[Collected data entries]
········

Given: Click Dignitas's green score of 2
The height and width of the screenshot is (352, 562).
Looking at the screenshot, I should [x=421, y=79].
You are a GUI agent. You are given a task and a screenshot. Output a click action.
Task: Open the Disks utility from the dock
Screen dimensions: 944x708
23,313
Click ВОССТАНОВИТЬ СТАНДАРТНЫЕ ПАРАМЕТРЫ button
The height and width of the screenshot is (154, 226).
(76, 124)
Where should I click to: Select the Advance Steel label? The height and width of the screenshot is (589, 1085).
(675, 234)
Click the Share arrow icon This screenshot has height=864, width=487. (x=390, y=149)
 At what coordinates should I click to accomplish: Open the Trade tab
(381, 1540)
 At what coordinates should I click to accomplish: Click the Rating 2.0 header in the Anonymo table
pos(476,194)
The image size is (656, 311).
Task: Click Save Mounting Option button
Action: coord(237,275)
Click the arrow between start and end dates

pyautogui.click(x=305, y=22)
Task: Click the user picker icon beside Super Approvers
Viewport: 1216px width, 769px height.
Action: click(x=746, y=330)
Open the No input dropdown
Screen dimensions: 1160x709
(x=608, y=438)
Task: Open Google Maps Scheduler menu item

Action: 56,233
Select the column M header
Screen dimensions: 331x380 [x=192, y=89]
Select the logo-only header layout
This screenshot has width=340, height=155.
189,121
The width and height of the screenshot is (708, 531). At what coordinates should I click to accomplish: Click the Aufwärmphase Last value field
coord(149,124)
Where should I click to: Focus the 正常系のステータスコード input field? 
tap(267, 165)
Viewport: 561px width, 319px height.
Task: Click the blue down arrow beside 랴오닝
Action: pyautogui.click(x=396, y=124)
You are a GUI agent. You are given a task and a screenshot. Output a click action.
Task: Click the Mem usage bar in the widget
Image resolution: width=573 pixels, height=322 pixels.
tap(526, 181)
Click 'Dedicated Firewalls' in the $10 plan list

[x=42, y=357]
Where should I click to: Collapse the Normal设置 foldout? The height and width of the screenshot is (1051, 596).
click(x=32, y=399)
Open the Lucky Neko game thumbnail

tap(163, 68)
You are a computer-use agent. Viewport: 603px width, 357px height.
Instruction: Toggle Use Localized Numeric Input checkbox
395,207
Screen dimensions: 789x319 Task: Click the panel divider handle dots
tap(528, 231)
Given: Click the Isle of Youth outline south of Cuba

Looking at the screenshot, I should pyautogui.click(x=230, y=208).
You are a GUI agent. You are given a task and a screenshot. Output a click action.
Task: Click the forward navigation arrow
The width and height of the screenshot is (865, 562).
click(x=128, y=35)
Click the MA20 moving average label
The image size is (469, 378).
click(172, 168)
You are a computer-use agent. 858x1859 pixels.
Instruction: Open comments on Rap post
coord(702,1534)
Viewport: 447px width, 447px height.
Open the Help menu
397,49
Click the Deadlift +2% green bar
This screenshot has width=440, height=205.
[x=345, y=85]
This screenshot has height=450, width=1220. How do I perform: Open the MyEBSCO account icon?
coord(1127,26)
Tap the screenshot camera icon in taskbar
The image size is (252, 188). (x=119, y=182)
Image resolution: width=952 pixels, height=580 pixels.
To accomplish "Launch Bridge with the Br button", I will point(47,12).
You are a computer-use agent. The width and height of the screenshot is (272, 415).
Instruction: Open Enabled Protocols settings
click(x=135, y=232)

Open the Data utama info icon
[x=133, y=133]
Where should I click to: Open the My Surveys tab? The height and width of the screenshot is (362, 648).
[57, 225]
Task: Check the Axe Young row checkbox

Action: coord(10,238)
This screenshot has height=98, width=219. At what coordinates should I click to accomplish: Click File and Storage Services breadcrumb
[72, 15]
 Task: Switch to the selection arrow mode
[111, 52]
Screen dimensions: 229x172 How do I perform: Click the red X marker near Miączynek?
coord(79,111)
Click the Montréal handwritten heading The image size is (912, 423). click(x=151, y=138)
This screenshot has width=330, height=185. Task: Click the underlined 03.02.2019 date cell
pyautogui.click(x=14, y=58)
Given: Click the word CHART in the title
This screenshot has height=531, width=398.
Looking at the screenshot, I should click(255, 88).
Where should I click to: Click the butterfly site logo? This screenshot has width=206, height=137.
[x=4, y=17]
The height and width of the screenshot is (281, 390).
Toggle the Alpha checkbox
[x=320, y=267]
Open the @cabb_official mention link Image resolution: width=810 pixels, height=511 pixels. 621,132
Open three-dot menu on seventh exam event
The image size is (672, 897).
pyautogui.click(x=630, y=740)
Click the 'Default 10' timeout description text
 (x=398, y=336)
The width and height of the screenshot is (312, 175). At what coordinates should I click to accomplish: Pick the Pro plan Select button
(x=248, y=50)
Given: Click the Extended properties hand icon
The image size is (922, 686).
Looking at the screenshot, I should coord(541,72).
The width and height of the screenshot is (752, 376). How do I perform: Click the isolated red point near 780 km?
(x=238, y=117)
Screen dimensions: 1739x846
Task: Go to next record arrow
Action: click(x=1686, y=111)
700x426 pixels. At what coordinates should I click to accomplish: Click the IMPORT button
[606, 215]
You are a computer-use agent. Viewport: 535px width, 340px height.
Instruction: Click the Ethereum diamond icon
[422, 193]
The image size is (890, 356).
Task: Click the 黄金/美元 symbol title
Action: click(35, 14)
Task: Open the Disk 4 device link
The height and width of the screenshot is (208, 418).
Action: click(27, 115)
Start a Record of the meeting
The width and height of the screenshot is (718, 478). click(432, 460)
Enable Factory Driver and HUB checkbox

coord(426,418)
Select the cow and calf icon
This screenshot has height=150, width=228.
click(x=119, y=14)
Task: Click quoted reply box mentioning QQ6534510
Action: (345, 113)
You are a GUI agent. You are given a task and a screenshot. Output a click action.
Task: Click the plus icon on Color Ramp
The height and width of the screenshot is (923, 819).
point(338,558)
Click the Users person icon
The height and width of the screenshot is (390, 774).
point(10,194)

········

WORK REQUIRED |
From the entries above, copy every line where the word "link" shows up.

PROBLEM SOLUTION |
Open the @cabb_official mention link Image resolution: width=810 pixels, height=511 pixels. 621,132
Task: Open the Disk 4 device link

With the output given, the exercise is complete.